┌─ Registros brutos

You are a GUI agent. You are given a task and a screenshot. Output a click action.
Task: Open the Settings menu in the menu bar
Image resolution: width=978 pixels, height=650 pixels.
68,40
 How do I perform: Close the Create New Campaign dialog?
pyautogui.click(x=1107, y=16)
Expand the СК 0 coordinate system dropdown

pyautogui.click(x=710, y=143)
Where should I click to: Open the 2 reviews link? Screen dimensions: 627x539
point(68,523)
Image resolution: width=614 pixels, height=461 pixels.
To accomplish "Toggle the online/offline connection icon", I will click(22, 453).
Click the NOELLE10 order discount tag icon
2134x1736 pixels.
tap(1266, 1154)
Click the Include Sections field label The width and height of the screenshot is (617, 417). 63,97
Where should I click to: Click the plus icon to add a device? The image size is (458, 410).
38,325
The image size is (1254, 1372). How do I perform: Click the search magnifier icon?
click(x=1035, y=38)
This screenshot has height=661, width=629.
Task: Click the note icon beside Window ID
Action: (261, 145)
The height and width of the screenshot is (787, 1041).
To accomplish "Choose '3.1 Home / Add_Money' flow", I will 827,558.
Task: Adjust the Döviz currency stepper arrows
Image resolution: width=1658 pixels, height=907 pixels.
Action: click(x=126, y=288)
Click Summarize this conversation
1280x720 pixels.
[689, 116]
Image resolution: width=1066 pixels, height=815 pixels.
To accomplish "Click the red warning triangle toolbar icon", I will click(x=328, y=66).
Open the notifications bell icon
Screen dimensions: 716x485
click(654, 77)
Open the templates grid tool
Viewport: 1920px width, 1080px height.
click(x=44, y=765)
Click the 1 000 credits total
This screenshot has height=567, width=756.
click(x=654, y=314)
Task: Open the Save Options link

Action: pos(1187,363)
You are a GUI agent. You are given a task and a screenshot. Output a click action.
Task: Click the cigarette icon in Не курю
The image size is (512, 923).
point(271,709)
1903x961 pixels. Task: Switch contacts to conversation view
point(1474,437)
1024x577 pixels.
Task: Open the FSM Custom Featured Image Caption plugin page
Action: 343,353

└─

Repita, sem nenhuma alteração, o trecho dos itens acima que vai da linha que contém "How do I perform: Close" até a linha que contém "point(68,523)", com as duas incluídas.

# Resolução escrita
 How do I perform: Close the Create New Campaign dialog?
pyautogui.click(x=1107, y=16)
Expand the СК 0 coordinate system dropdown

pyautogui.click(x=710, y=143)
Where should I click to: Open the 2 reviews link? Screen dimensions: 627x539
point(68,523)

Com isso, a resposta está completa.